Ten derde is de theorie empirisch fout. De theorie spreekt van een algemene ‘overproductiecrisis’. Maar ‘overproductiecrisis’ wordt gekenmerkt door het feit dat de prijs van het goed daalt tot beneden de kostprijs (een standaard vraag en aanbod schema toont dit aan). Maar dat zou beteken dat er geen enkele sector in een crisis nog winst kan maken, want er is in elke sector een ‘overproductie’. Maar ik moet in ieder geval de eerste socialist nog tegenkomen die op dit moment niet zit te zeuren over dat er nog steeds ‘miljarden’ winsten worden gemaakt in deze of gene sector. Maar dat kunnen zij niet verklaren; indien er werkelijk een algemene overproductiecrisis was, dan is het niet mogelijk dat er nog 1 sector winst maakt. Dat is nu eenmaal wat ‘overproductie’ betekent. De reden dat we winsten zien, is nogal eenvoudig. (En betekent helemaal het einde van het kapitalisme niet.) Er zijn, zoals altijd kan voorkomen in een systeem dat steunt op feilbare mensen, vergissingen gebeurd.

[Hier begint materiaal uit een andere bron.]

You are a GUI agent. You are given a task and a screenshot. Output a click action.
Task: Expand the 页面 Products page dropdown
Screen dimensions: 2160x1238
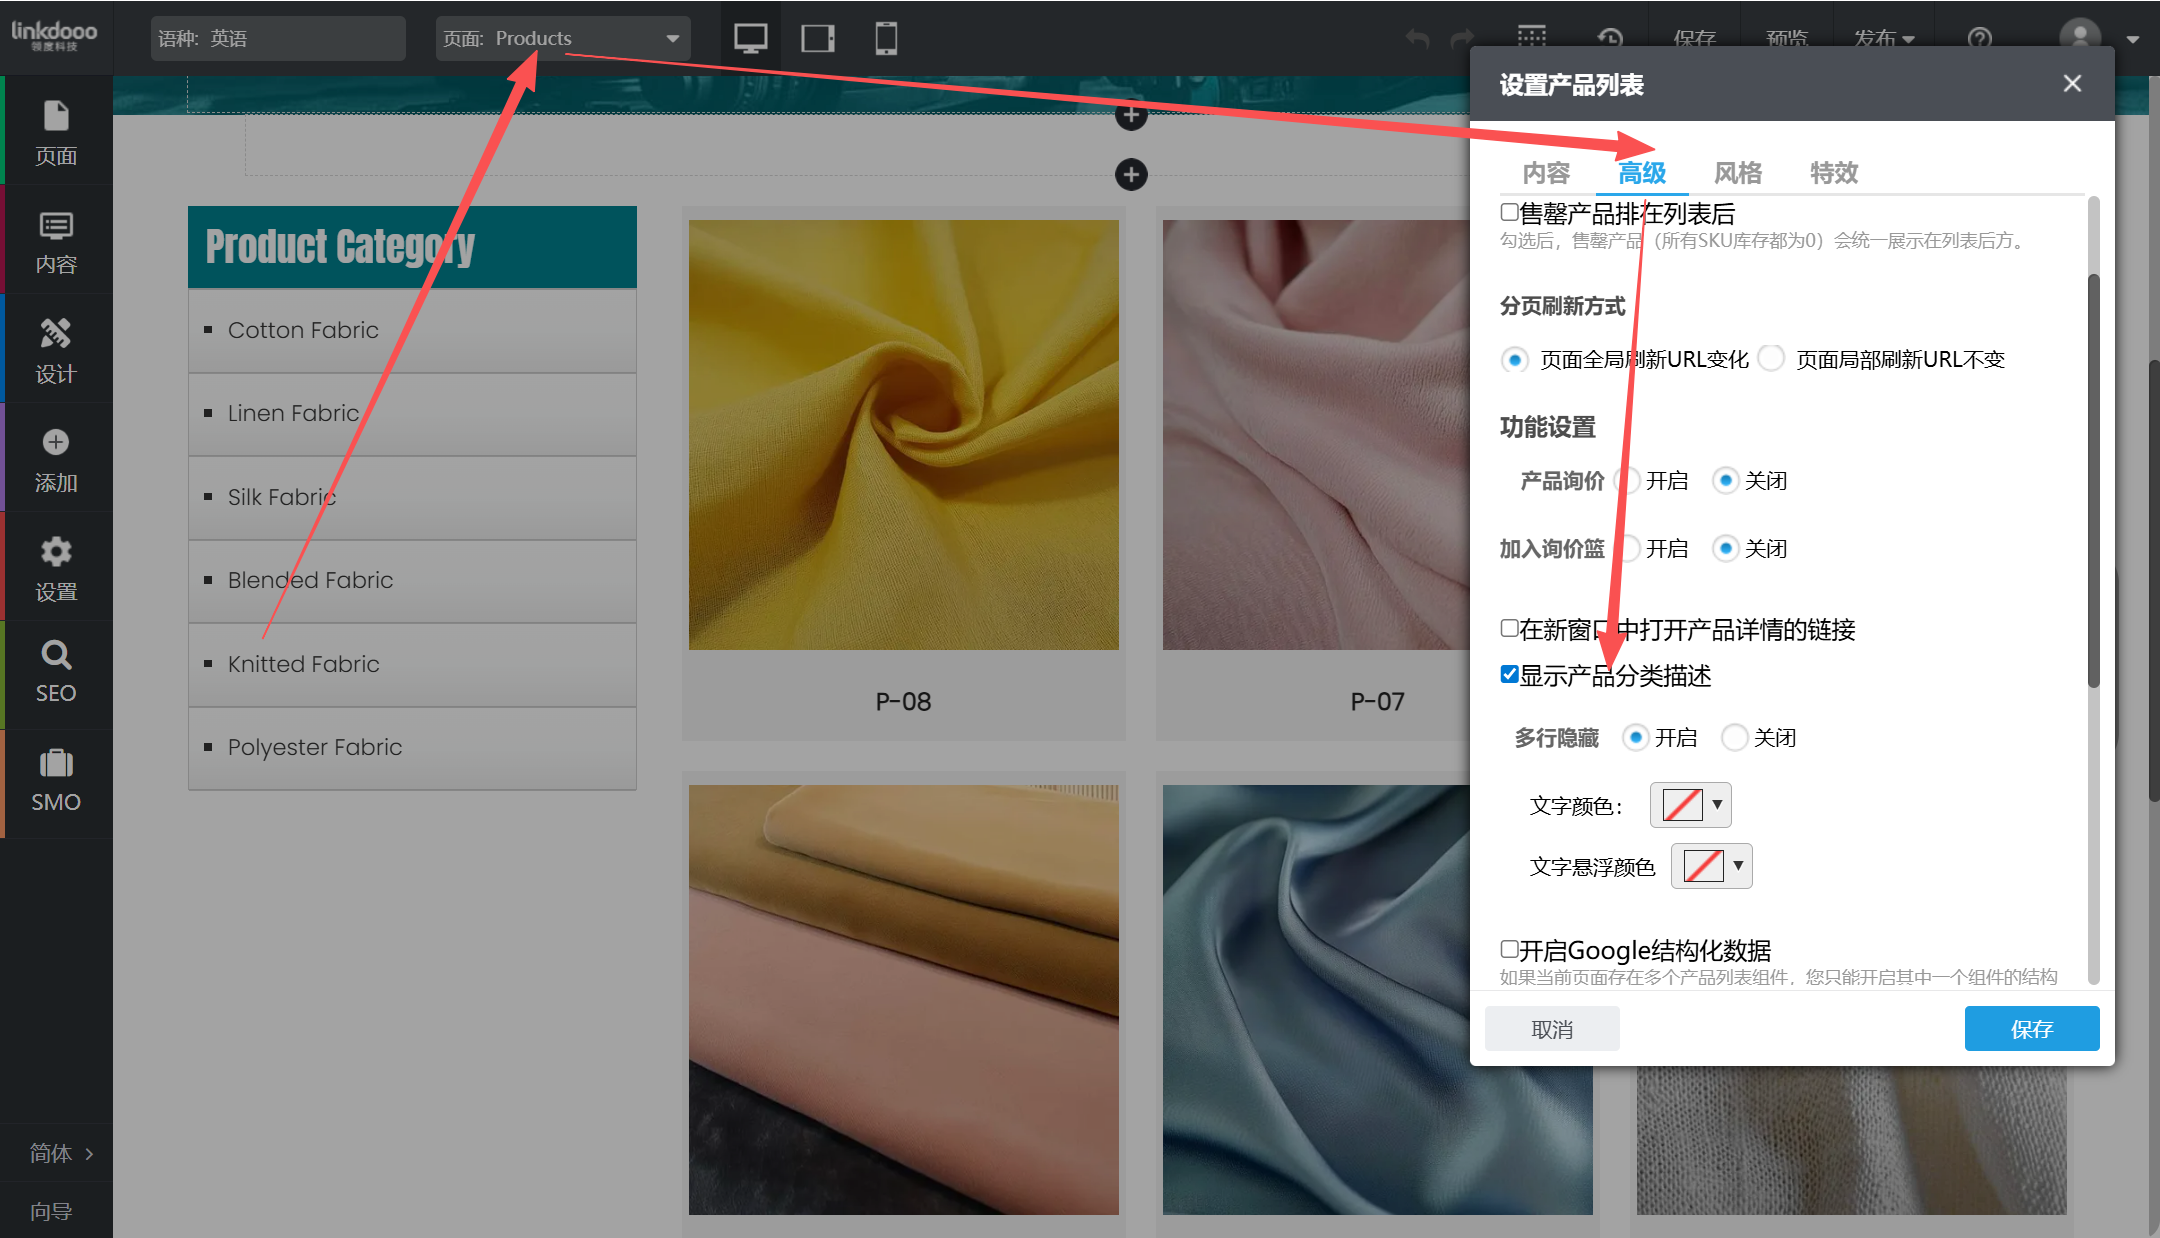pyautogui.click(x=672, y=39)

Ondernemers hebben geïnvesteerd in sectoren die al (bijna) verzadigd waren en er zijn te weinig investeringen gebeurd in sectoren waar er nog een grote vraag naar was (en waar mensen het geld voor hadden om de gemaakte investeringen te vergoeden). Er zijn tegelijkertijd ‘overinvesteringen’ gebeurd in welbepaalde sectoren (die nu verlies maken, en waar er dus ‘onderconsumptie’ is) als dat er tegelijkertijd ‘onderinvesteringen’ zijn gemaakt in sectoren (die nu een hoge relatieve winst hebben). De reden van deze grote misallocatie hebben we al enkele keren uitgelegd (zie op onze website voor enkele artikelen daarover). De oplossing is nog veel eenvoudiger; hoe pijnlijk het ook is, delen van deze sectoren moeten failliet gaan en de productiefactoren die daarin zaten (arbeid en materiaal) moeten op andere manieren gealloceerd worden om de consumenten te dienen. Dit is natuurlijk geen leuk proces – en ik ben de laatste om te zeggen dat een vrije markt samenleving (die we nu, overigens, helaas niet hebben; we hebben een gemengde markteconomie, met alle problemen van dien) altijd en overal geluk zal bezorgen voor iedereen. Ik kan, helaas, niet zoals Marx een wereld beloven waar mensen zich zo vrij kunnen bewegen als Marx het zag:


‘in communist society, where nobody has one exclusive sphere of activity but each accomplished in any branch he wishes, society regulates the general production and thus makes it possible for me to do one thing today and another tomorrow, to hunt in the morning, fish in the afternoon, rear cattle in the evening, criticize after dinner, just as I have a mind, without ever becoming hunter, fishermen, shepherd or critic.’


Als ik niet beter zou weten; ik zou me ook laten verleiden door zo’n mooi verhaal.